Le rapport, Doing Business 2013 placé sous le thème : « Des réglementations intelligentes pour les petites et moyennes entreprises » marque la 10ème édition de la série Doing Business lancée par la Banque mondiale. Au cours de la dernière décennie, ces rapports ont recensé près de 2 000 réformes de la réglementation relative au monde des affaires mises en œuvre dans 180 économies. Ces réformes ont largement profité aux entrepreneurs locaux à travers le monde[1] ainsi qu’aux investisseurs dans chacune de ces juridictions.

Dans ce cadre, le gouvernement ivoirien a pris, ce mercredi 24 avril 2013, en conseil des ministres, un projet d’ordonnance réduisant le coût de création d’entreprise dont le capital n’excède pas 1.000.000 FCFA, justifié par son engagement à rendre plus attractif l’environnement des affaires en Côte d’Ivoire, et à améliorer son classement dans le tableau de bord du Doing Business.

En effet, selon le rapport  Doing Business 2013, la Côte d’Ivoire occupe la 176ème place alors qu’en 2012 elle occupait la 173ème place en ce qui concerne la création des entreprises. Elle vient de perdre de ce fait 3 places par rapport à l’année passée.

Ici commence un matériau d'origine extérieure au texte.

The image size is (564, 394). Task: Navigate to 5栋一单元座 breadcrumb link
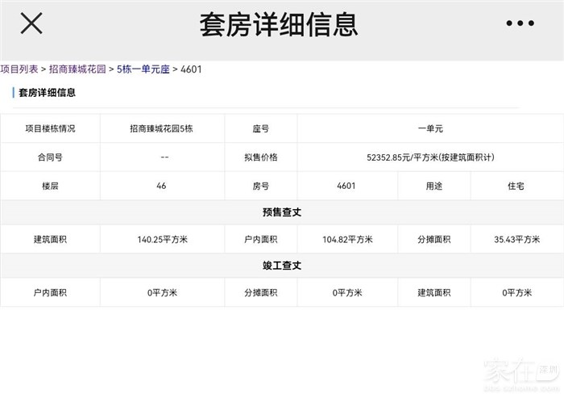tap(143, 69)
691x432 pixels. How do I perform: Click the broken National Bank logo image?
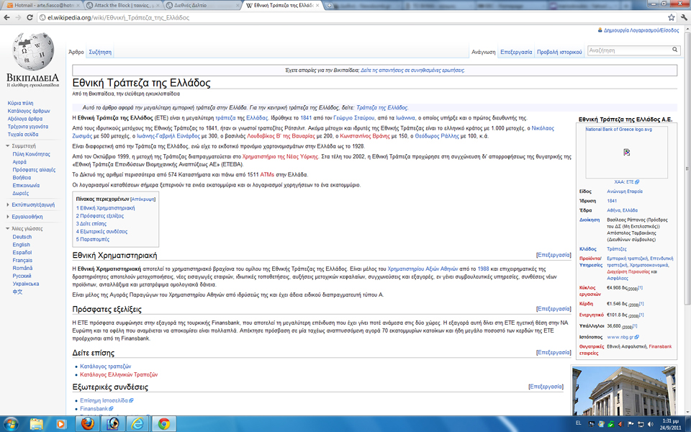pyautogui.click(x=626, y=152)
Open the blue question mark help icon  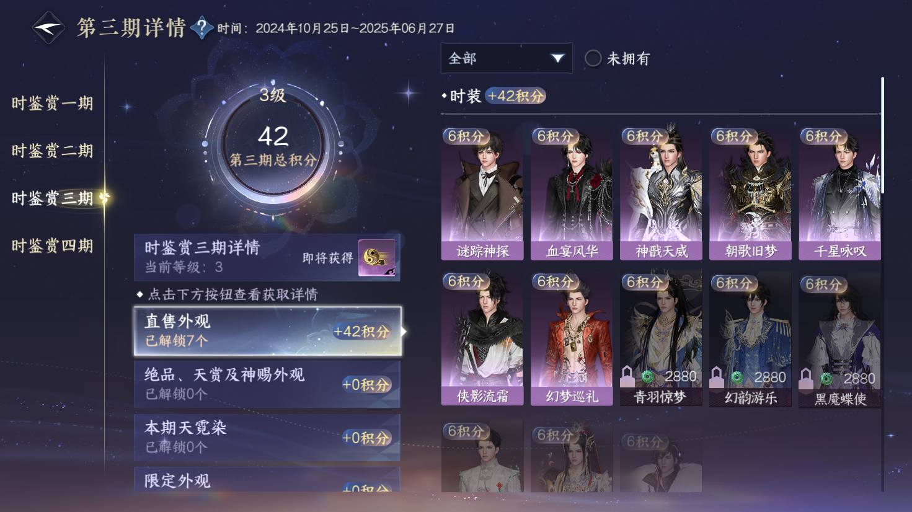pos(202,28)
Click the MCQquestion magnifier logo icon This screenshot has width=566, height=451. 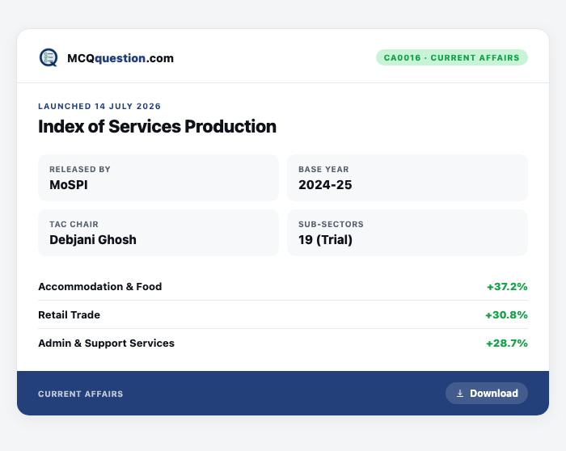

Par cet acte, le gouvernement ivoirien entend délivrer des signes forts de son engagement à œuvrer à améliorer le climat des affaires en Côte d’Ivoire ainsi que le classement de la Côte d’Ivoire dans le tableau de bord du Doing Business.

Il y a lieu de relever que ce projet d’ordonnance supprime notamment le droit d’enregistrement de 18.000 FCFA  auparavant exigé, le timbre, de même que le paiement du droit de recherche s’élevant à 5.000 FCFA.  Cependant, ce projet maintient le droit proportionnel représentant 0,3% du capital de l’entreprise en création.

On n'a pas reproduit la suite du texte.